A local wildlife conservation group is encouraging Delaware beachgoers to lend a helping hand to struggling horseshoe crabs they see.

 

Millions of horseshoe crabs come to the Delaware Bayshore each year to spawn.

 

But not all make it back to the water after they’re done, said Glenn Gauvry, the president of Ecological Research & Development Group. Heavy wave action and a high volume of horseshoe crabs in an area can leave hundreds of thousands stranded upside down.

"After the tide goes out and horseshoe crabs go back with tide, there will be a whole number of animals that will be stranded upside down," Gauvry said. "And unfortunately they’re not very good at getting themselves right side up."

 

The "Just flip 'em" program started in 1998. People all along Delaware's coast and around the world participate.

 

"The Just flip 'em program is really just a simple act of compassion to bend down and just flip the animal over," Gauvry said. "And if you do that, it will go back into the water and you've saved a life."

 

 

ERDG was joined by Delaware's Senior U.S. Senator Tom Carper (D) in Slaughter Beach on Friday, as Carper helped a couple of spawning horseshoe crabs back into the water.

 

Credit Katie Peikes / Delaware Public Media
/
Delaware Public Media
Senator Tom Carper (D) holds two horseshoe crabs as ERDG's Glenn Gauvry (right) talks about them.

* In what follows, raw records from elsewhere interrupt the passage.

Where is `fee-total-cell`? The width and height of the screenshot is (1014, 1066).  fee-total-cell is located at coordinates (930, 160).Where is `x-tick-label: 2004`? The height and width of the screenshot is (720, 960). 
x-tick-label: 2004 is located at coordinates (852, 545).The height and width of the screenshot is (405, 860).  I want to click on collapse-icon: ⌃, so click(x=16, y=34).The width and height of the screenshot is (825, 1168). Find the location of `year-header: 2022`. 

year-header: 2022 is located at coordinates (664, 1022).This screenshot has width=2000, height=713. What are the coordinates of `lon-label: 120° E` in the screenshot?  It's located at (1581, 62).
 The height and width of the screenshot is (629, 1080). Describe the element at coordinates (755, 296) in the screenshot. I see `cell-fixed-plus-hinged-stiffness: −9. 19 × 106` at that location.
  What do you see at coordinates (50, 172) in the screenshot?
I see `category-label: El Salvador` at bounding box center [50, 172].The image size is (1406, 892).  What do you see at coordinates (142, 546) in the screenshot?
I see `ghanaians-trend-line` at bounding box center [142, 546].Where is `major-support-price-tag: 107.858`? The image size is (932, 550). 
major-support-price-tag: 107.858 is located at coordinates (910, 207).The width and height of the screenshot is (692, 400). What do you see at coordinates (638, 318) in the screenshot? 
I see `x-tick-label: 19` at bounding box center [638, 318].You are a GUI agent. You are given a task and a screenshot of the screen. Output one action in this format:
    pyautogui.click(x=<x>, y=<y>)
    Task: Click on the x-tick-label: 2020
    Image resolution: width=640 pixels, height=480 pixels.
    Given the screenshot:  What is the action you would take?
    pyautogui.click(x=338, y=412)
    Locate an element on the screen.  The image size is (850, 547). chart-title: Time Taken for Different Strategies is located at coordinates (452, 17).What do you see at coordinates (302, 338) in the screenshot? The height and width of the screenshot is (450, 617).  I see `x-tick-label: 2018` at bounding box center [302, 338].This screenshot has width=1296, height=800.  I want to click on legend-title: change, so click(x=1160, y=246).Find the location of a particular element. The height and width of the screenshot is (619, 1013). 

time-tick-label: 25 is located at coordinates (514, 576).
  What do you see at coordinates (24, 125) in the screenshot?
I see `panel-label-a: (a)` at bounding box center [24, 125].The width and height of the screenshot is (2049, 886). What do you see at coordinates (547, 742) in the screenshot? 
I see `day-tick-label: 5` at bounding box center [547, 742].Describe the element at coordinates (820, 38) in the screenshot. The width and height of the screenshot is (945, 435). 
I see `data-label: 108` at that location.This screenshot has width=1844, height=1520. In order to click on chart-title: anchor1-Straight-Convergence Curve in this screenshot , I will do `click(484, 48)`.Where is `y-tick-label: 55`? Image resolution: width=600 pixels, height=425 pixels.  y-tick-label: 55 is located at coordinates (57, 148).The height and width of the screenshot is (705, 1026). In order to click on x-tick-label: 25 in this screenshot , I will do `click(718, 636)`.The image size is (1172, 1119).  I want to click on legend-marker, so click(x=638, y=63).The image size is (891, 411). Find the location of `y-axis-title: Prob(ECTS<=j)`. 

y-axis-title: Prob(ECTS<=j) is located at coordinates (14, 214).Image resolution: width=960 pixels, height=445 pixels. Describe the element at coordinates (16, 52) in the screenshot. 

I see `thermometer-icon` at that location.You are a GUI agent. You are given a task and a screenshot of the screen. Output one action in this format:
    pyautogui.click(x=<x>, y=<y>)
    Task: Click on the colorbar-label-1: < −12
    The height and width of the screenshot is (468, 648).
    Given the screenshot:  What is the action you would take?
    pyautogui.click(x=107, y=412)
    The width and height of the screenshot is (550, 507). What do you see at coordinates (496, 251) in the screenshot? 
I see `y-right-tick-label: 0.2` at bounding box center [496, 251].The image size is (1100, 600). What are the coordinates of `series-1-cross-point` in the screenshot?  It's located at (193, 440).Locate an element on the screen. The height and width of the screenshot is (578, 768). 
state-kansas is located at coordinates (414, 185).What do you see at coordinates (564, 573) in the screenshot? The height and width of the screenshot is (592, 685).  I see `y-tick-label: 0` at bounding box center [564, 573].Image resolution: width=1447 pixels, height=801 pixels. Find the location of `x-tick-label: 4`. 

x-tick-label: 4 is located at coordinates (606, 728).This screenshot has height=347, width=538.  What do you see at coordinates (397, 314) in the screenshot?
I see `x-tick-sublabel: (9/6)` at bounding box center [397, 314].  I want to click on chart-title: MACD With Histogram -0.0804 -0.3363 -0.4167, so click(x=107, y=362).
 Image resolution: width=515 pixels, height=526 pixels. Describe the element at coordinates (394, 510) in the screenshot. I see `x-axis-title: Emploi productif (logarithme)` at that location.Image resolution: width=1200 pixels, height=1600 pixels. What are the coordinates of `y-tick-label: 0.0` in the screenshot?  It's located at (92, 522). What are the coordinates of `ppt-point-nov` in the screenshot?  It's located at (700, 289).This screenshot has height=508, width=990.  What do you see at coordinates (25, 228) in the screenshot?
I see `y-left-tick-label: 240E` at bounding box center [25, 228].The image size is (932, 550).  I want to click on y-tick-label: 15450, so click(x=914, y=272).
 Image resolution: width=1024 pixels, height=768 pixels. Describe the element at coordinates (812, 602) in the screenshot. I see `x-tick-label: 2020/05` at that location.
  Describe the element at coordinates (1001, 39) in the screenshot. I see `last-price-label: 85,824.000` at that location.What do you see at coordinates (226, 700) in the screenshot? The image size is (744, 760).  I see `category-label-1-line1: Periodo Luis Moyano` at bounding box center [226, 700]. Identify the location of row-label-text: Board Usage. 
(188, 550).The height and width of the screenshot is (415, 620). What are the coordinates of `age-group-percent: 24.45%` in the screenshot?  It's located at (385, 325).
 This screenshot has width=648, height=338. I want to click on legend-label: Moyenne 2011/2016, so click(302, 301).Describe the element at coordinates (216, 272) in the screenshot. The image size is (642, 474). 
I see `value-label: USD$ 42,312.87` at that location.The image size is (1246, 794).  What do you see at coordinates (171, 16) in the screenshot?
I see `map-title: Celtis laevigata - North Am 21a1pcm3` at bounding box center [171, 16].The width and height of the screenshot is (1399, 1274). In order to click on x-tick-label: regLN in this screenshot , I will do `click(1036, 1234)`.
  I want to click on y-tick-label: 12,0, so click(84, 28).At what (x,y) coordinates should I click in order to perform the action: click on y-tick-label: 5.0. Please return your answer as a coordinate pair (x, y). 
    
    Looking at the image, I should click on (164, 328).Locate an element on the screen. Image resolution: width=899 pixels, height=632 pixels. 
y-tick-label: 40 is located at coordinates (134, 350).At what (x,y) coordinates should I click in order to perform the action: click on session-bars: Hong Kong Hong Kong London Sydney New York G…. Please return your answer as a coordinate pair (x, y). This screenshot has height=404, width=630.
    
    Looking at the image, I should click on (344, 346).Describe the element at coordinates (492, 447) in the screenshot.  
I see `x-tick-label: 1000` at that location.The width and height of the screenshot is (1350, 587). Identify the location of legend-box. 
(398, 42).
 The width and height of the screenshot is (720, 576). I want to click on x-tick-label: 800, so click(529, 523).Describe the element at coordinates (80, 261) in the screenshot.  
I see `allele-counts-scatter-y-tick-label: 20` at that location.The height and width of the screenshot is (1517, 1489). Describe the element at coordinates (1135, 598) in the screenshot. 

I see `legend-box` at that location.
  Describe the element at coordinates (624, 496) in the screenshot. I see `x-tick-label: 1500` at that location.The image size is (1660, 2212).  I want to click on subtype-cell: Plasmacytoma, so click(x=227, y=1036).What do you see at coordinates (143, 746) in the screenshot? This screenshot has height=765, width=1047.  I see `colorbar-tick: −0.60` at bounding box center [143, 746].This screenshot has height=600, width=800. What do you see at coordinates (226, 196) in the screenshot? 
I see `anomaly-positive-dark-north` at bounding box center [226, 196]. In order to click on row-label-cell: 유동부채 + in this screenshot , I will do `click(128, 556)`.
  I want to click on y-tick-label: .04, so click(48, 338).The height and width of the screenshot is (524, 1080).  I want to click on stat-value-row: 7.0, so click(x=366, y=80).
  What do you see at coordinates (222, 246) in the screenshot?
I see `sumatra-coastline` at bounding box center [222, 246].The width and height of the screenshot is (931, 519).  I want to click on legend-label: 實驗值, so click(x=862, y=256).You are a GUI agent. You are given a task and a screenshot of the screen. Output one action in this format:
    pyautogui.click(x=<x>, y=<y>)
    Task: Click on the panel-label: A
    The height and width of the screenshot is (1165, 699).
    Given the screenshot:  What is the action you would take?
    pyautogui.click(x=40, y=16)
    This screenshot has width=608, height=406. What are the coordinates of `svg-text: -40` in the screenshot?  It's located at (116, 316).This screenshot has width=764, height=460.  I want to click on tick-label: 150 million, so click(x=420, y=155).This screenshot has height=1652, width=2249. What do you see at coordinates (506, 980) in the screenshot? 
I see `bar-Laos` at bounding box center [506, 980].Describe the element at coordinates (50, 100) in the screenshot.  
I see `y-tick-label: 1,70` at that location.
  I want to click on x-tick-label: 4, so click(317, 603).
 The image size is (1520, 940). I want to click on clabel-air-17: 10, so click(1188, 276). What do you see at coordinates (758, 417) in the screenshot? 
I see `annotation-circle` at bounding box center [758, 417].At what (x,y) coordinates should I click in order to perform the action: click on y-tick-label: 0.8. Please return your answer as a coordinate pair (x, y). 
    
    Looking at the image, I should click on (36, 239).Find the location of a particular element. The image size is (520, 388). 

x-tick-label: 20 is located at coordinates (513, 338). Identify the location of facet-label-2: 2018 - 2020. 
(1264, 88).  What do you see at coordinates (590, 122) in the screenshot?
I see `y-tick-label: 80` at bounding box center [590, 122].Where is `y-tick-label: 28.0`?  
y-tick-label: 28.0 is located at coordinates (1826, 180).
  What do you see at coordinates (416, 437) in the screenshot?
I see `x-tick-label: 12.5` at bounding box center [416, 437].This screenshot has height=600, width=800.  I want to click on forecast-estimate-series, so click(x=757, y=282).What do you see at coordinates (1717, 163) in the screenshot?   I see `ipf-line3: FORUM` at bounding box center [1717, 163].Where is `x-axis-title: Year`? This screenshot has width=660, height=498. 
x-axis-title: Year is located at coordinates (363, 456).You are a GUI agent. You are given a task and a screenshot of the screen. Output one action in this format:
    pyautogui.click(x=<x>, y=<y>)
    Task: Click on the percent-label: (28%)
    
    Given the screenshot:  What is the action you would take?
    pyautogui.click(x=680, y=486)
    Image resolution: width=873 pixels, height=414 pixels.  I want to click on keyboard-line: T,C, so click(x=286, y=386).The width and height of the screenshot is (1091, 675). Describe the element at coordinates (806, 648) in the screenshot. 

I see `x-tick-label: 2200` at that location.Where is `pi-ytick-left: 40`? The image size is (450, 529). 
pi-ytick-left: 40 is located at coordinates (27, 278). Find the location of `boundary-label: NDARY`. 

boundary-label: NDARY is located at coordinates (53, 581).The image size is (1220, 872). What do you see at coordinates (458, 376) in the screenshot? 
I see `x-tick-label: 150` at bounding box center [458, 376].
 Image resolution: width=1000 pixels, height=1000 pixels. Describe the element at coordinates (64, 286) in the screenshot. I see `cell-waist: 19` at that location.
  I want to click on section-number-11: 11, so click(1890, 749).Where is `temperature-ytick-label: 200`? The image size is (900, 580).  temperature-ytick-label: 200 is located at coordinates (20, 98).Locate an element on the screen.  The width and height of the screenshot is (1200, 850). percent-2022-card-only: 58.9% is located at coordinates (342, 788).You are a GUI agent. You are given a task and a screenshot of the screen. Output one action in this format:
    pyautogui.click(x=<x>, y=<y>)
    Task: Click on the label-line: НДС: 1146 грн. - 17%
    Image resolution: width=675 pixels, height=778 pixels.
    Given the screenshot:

"It's amazing to think that there's a creature that comes here on a regular basis to these beaches," Carper said. "It's been on the face of this Earth for millions, millions of years — back to the dinosaurs, and maybe even before."

 

Anecdotally, volunteers have flipped over tens of thousands of horseshoe crabs along the Delaware Bay each year, saving lives, Gauvry said.